(Extracted information)

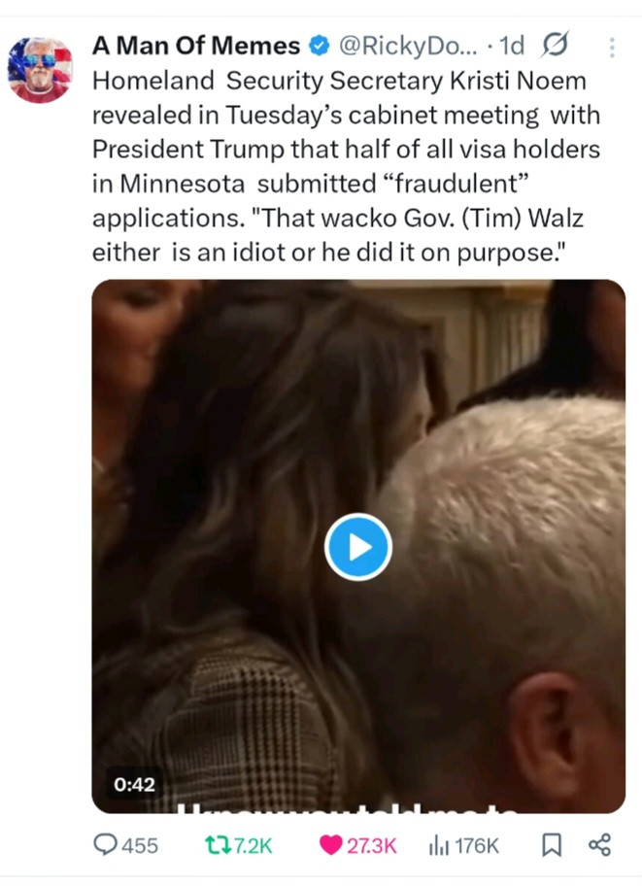Open the view analytics bar-chart icon
642x886 pixels.
pyautogui.click(x=439, y=846)
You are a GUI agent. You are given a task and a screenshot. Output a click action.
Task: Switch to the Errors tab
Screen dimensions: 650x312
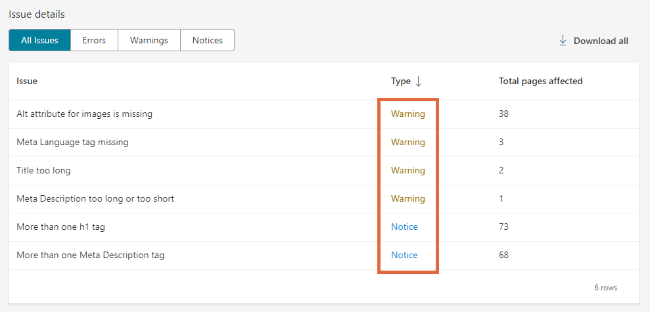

(End Extracted information)

(What the task asks): Only what runs from the line containing "Task: Switch to the Errors tab" through the end of the entries above should be extracted, exactly and without pictures.

(Answer for the task):
Task: Switch to the Errors tab
Screen dimensions: 650x312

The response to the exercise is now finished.